## Problem requirements
Locate the line containing "Given: Select the Platform Sydney card" in the data below. Reproduce it and every following line up to the end, exactly as given.
----
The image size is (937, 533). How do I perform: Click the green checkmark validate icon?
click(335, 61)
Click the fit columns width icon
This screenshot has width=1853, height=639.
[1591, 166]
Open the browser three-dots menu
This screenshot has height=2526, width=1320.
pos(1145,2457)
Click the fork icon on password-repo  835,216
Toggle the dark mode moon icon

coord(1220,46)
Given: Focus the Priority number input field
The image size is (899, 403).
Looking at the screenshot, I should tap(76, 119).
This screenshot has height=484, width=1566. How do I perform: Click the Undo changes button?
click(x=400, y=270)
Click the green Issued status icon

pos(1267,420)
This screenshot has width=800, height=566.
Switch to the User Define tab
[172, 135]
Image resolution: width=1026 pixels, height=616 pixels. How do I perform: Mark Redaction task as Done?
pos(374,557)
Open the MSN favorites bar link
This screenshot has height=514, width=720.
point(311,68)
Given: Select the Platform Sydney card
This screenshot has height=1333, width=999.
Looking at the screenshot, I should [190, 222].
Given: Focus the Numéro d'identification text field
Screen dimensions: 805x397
----
## Exercise answer
Given: Select the Platform Sydney card
This screenshot has height=1333, width=999.
Looking at the screenshot, I should [190, 222].
Given: Focus the Numéro d'identification text field
Screen dimensions: 805x397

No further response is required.